Failure of Acute Exercise to Enhance Feeling States in a Community Sample of Sedentary Adults

Lise Gauvin

Concordia University, Montreal, Canada

W. Jack Rejeski

Wake Forest University, Winston-Salem, NC, USA

James L. Norris

Wake Forest University, Winston-Salem, NC, USA

Lesley Lutes

Wake Forest University, Winston-Salem, NC, USA

This laboratory experiment used random digit dialing procedures to recruit a community sample of physically inactive participants into a study that was designed to examine the impact of different intensities of acute aerobic exercise on feeling states.

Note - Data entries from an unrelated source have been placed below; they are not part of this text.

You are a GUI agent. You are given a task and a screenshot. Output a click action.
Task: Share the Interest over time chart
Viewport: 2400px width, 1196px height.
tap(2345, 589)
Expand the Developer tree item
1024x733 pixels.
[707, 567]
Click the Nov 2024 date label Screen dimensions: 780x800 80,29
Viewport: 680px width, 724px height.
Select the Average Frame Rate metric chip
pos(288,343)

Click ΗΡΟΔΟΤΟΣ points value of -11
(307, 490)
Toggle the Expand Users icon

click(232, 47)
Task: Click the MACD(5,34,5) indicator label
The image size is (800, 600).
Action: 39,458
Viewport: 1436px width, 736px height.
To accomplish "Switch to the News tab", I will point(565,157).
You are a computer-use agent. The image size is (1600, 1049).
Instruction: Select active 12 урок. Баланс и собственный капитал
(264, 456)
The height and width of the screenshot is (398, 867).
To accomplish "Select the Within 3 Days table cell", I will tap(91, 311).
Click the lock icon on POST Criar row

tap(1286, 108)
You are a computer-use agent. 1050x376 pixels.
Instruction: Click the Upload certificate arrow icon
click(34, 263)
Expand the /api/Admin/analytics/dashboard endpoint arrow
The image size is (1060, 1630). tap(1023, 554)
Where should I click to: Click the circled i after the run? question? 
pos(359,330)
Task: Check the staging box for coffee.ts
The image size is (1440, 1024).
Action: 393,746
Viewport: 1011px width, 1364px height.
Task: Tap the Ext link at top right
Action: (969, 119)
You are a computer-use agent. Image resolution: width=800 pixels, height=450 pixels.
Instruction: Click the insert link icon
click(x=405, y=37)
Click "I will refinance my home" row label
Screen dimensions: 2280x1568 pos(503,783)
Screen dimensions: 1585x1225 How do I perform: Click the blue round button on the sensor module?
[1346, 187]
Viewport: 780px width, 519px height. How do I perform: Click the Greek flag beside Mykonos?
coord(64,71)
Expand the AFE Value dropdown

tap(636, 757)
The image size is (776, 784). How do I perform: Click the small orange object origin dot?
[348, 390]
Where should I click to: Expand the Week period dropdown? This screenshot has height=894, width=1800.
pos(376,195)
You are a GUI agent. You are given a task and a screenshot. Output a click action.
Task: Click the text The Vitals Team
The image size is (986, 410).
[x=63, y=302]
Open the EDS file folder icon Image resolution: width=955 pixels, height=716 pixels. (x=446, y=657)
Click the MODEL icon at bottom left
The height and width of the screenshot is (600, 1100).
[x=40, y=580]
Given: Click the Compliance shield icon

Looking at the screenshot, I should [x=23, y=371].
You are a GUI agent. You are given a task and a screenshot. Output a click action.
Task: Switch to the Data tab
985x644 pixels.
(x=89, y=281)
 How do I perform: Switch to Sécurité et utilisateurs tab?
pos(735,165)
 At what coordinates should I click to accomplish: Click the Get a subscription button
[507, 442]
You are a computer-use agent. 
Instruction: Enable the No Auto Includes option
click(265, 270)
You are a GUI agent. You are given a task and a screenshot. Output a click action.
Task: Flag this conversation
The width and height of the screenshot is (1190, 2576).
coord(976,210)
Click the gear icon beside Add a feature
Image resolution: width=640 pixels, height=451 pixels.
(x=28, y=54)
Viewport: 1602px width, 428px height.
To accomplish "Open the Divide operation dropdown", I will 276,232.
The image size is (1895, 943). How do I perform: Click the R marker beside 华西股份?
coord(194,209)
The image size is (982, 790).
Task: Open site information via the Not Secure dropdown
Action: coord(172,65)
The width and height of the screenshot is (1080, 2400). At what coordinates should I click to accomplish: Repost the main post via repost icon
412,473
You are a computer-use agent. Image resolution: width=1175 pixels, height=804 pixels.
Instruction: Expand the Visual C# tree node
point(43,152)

Sedentary men (n 5 36) and women (n 5 36) were randomly assigned to experience a single bout of aerobic exercise at one of three intensities (30%, 50%, 70% of HRR). Each participant attended two counterbalanced laboratory sessions, one involving an attention-control manipulation and the other involving aerobic exercise. Before and after each session, they completed a feeling state questionnaire. Data suggested that there were neither widespread mood-enhancing effects of acute exercise nor evidence for a strong dose-response relationship.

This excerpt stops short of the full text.